# Frog Morton's Cellar alternatives?



## jasond (Mar 1, 2012)

My first post here on puff. I have read through many posts, a ton of good info and friendly people. 

I started out mostly interested in cigars, but have since moved to pipes which I actually have really taken a liking to. With that said, I have tried a handful of tobacco's from local shops, and a couple from pipeworks and wilke. By far, my favorite has been FM Cellar. From start to finish, my absolute favorite. The smell, taste, smoothness...you get the point, I like it. So with this one standing out far from the others, what would you recommend I try next? As I mentioned, I am fairly new to this and hoping to find some other blends that I enjoy as much as this one. Any input would be appreciated. 

Cheers,

Jason


----------



## jasond (Mar 1, 2012)

Nobody? Others that like FM cellar, what are some of your other favorites??


----------



## MarkC (Jul 4, 2009)

I've never had it, but if it's like the other FMs, I'd say try some Caravan.


----------



## Hambone1 (May 31, 2011)

If you like FM Cellar, I would say than you like English Blends. Try to other FM blends, Dunhil Nightcap, EMP, Dunhil 965.


----------



## El wedo del milagro (Jul 3, 2012)

If you like English blends try Dunhill London Mixture. It is my favorite English.


----------



## jasond (Mar 1, 2012)

Thanks for the replies. I seem to remember reading good things about Dunhill nightcap, so I am leaning that way for my next one. Its interesting because had I not tried FM cellar, I probably would have said meh the pipe is ok...but the FM is in a league of its own (in my mind). Has anyone else found a blend that really stands out to them or had a similar experience?


----------



## jasond (Mar 1, 2012)

Thanks for the replies. I seem to remember reading good things about Dunhill nightcap, so I am leaning that way for my next one and perhaps one of the other suggestions. Its interesting because had I not tried FM cellar, I probably would have said meh the pipe is ok...but the FM is in a league of its own (in my mind). Has anyone else found a blend that really stands out to them or had a similar experience?

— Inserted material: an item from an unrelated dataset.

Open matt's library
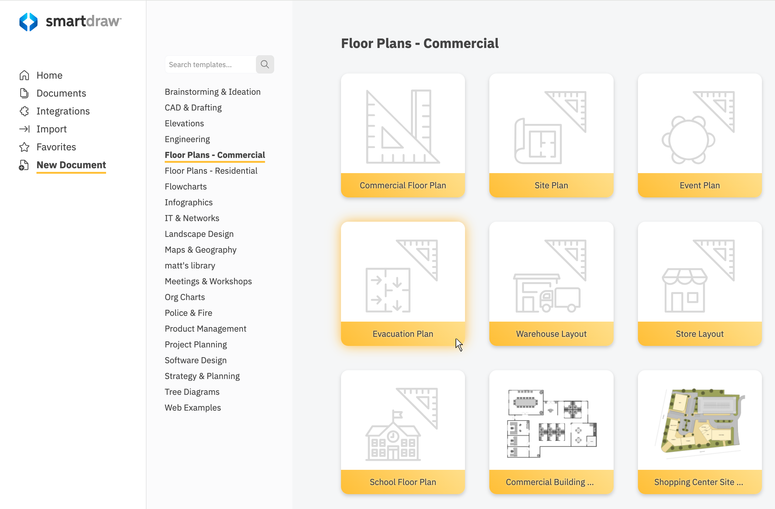 [x=190, y=265]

Oops, double posted accidentally, mods please delete post 6.


----------



## tobaccoman (Jan 17, 2009)

Although I have yet to try FM Cellar , from what I read about it , it is unique. Not sure there is a alternative in terms of presentation. I have some 1997 Pembroke for Esoterica that is tasty.


----------



## Desertlifter (Feb 22, 2011)

I suppose that I would have to answer your question with another one. Are you looking for suggestions that are similar to Cellar, or are you looking for suggestions now that you are enjoying Cellar? ipe:

Cellar is good stuff, but for my money Pembroke is "it." We all have different palates of course, but I love the stuff. It has a similar profile if you are connecting well with the "Latakia and alcohol" paradigm. I'm with you there as I tend to really enjoy this type of blend. A close second would be GL Pease Sextant, which I also really enjoy.

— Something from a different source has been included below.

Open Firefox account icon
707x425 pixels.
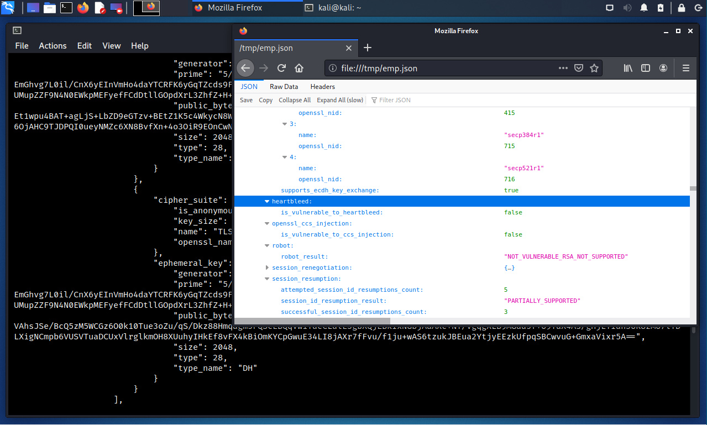(x=663, y=68)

If lighter to medium "English" blends are too your liking, there are a lot of good ones out there. Consider bulk blends like Peter Stokkebye English Luxury. Cheap, but surprisingly good. If you want to try something closer to the blender I would recommend Sterling Tobacco, particularly Chairman of the Board.


----------



## ProbateGeek (Oct 13, 2010)

Someone needs to send this gentleman a sample of Penzance. I would, but I'm down to about a flake and a half.

Welcome to puff, Jason! p


----------



## mikebjrtx (May 21, 2012)

ProbateGeek said:


> Someone needs to send this gentleman a sample of Penzance. I would, but I'm down to about a flake and a half.
> 
> Welcome to puff, Jason! p


I recently came into a large batch of Penzance and would be happy to send out a few samples. Jason get your post count up so you can PM me or add your address to your profile. I even have some leftover airmail stamps.


----------



## jasond (Mar 1, 2012)

Wow, thank you that is very kind. I live in Canada so it may be slightly more expensive but I would pay for postge. Would that be ok? I put my address on my profile.
Thank you, very kind offer.


----------



## jasond (Mar 1, 2012)

Mike, did you see my post? Canada be ok, or too much of a pain?

Cheers,

Jason


----------



## MarkC (Jul 4, 2009)

You still don't have enough posts to work the pm system; you need to talk more!


----------



## mikebjrtx (May 21, 2012)

Its on the way. Not sure how long mail to Canada takes.


----------



## Nachman (Oct 16, 2010)

Frog Morton series are light English. To me the best light Englishes are GLP Chelsea Morning and SG Squadron Leader. They do not have a liquor component as FM Cellar does.


----------



## pipinho (Aug 27, 2011)

mississippi river is an alternative, also there is another bulk from a midwestern tobacco shop that i can't remember...


----------



## freestoke (Feb 13, 2011)

Searching for flue-cured Virginia and Latakia at tobaccoreviews, I came up with:

19 Records matching your search criteria
# Blend Brand Reviews Recommendation
1 10 Downing St. Lane Limited 11 somewhat recommended
2 310: Modern English Consolidated 0 
3 501: Light English Consolidated 2 somewhat recommended
4 813: Professor Cornell & Diehl 7 recommended
5 A-100 Lane Limited 6 somewhat recommended
6 Exotique Mixture Smoker's Haven 24 recommended
*7 Frog Morton's Cellar McClelland 56 highly recommended*
8 Hampton Bay Barclay-Rex 3 somewhat recommended
9 Merde de Cheval F & K 8 recommended
10 No. 1 El Rincon de la Pipa 7 highly recommended
11 No. 221B Baker Street Mac Baren 1 recommended
12 Perfection Samuel Gawith 97 recommended
13 Select Mixture Smoker's Haven 7 highly recommended
14 Skiff Mixture Samuel Gawith 126 recommended
15 Sonata Brebbia 0 
16 Supreme Edward's 4 recommended
17 Viceroy Compton's of Galashiels 0 
18 Victorian Stroll pipesandcigars.com 13 recommended
19 White Spot Dunhill 8 recommended

Of these, the No. 221B Baker Street and Skiff Mixture are the only two I've tried other than FMC, and 221B would the closer of those two, if I remember it correctly.


----------



## trenschler (Nov 18, 2012)

Two blends from Smokers' Haven immediately come to mind. 20th Anniversary is a light/medium English with a light whiskey topping and Cognac Mixture is an English with a light Cognac topping (ala Pembroke)


----------



## jasond (Mar 1, 2012)

Thanks Mike, greatly appreciated! I will let you know once it gets here. 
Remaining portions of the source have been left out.